§ THE TASK
Return exactly the lines from the "You are a computer-use" line through the last line of the entries below. Include no pictures.

↓↓↓

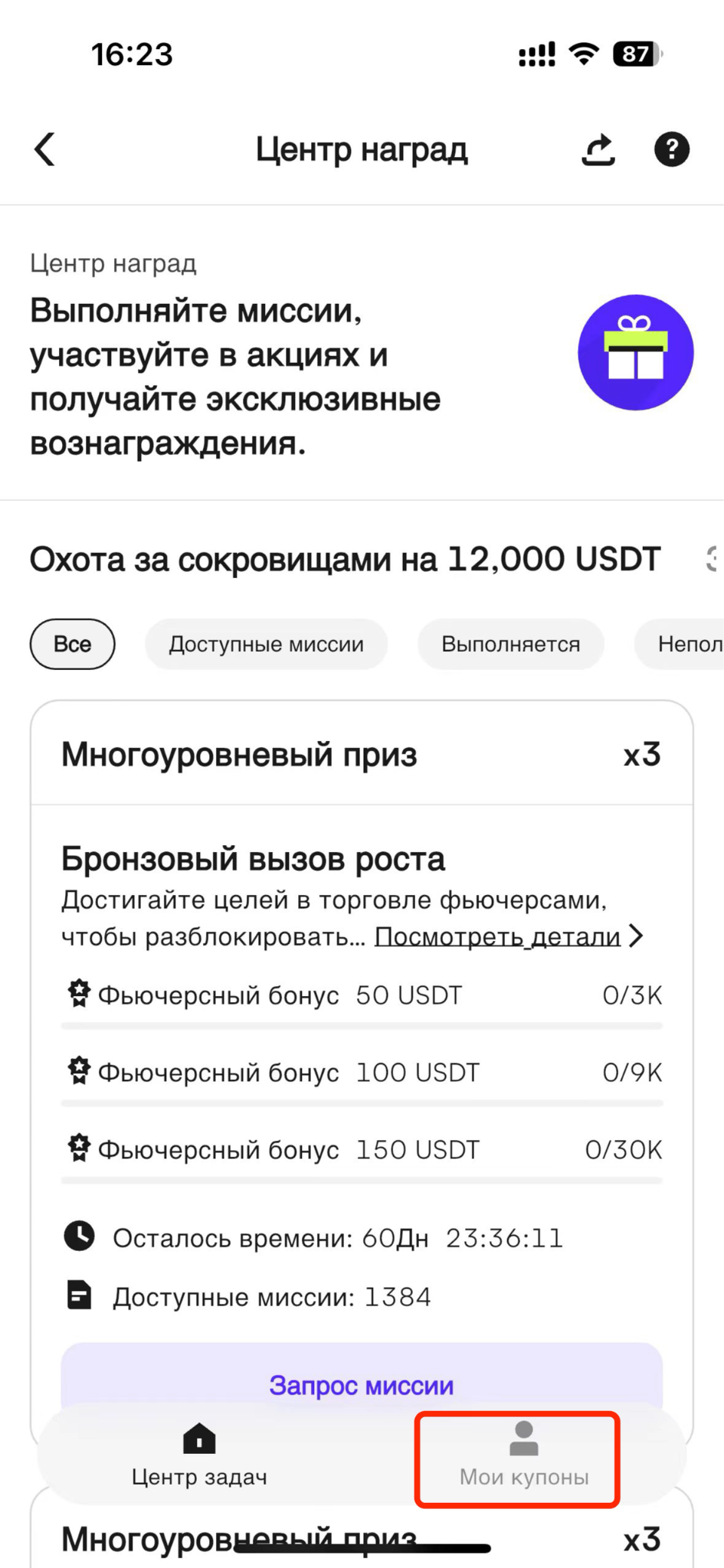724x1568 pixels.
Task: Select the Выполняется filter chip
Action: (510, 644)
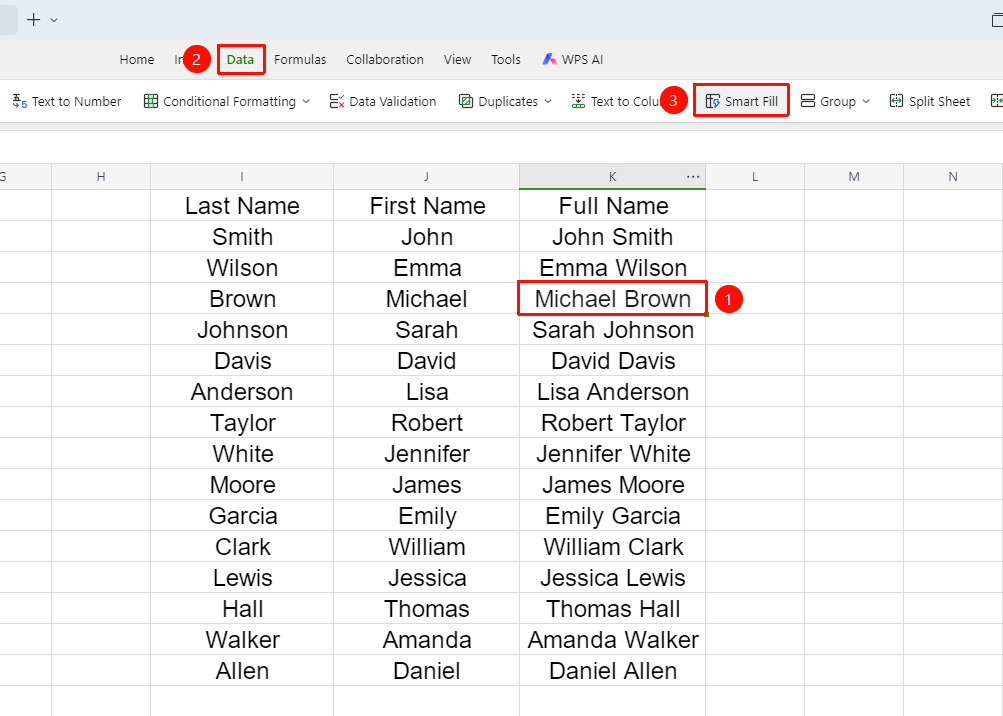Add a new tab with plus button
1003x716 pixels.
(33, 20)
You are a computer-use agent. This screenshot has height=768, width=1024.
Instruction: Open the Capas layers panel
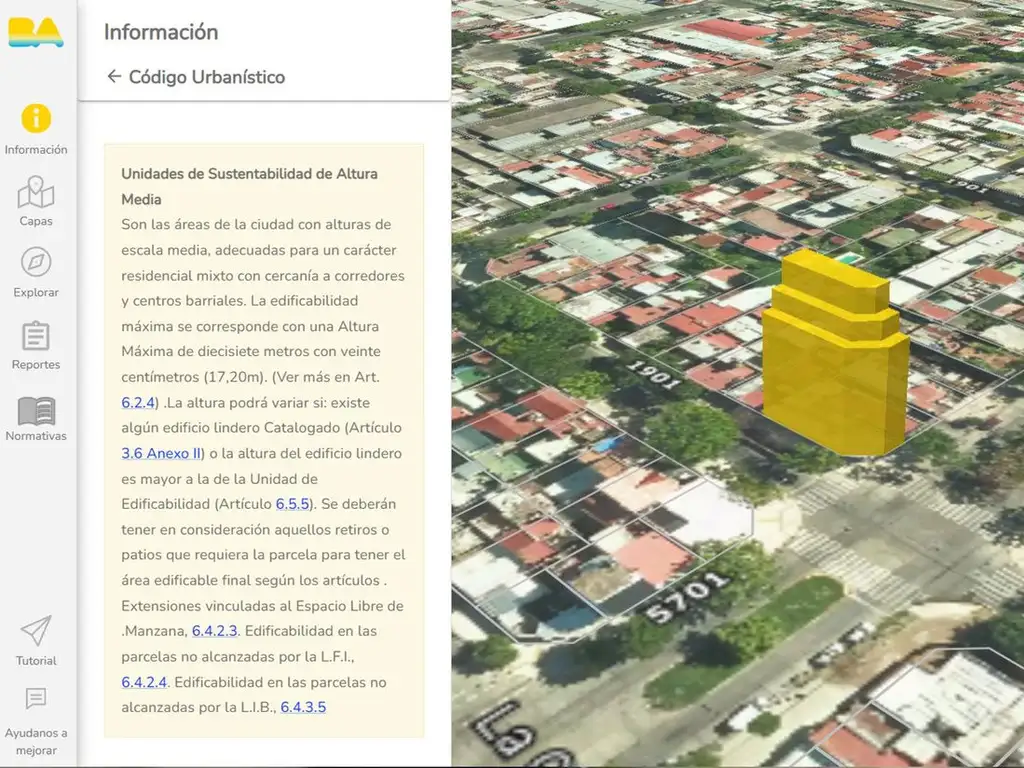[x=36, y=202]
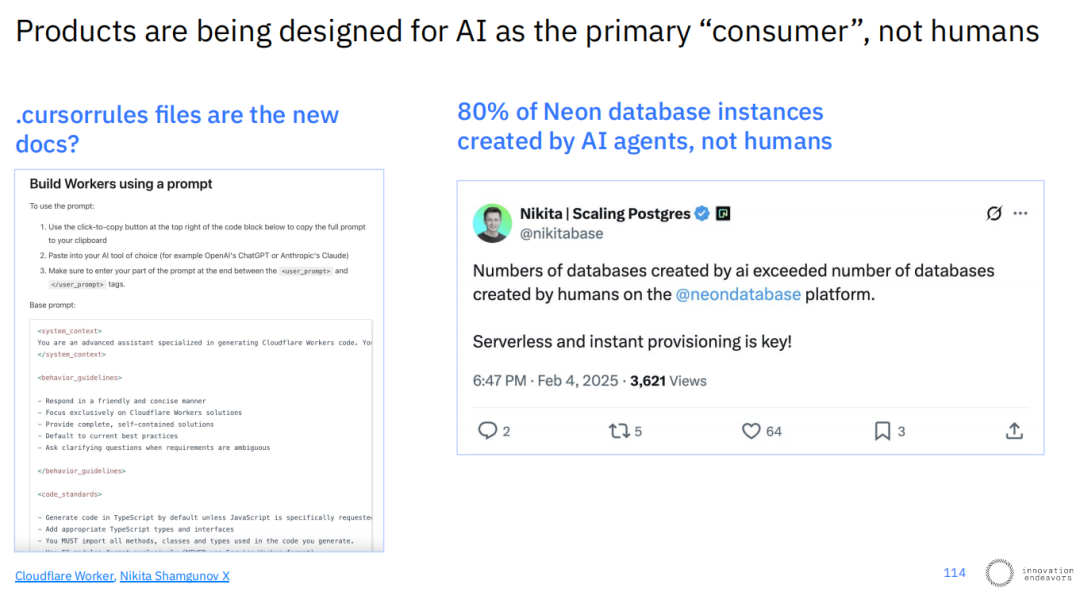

↑↑↑

§ ANSWER SPACE
You are a computer-use agent. This screenshot has height=768, width=1024.
Instruction: Open the Capas layers panel
[x=36, y=202]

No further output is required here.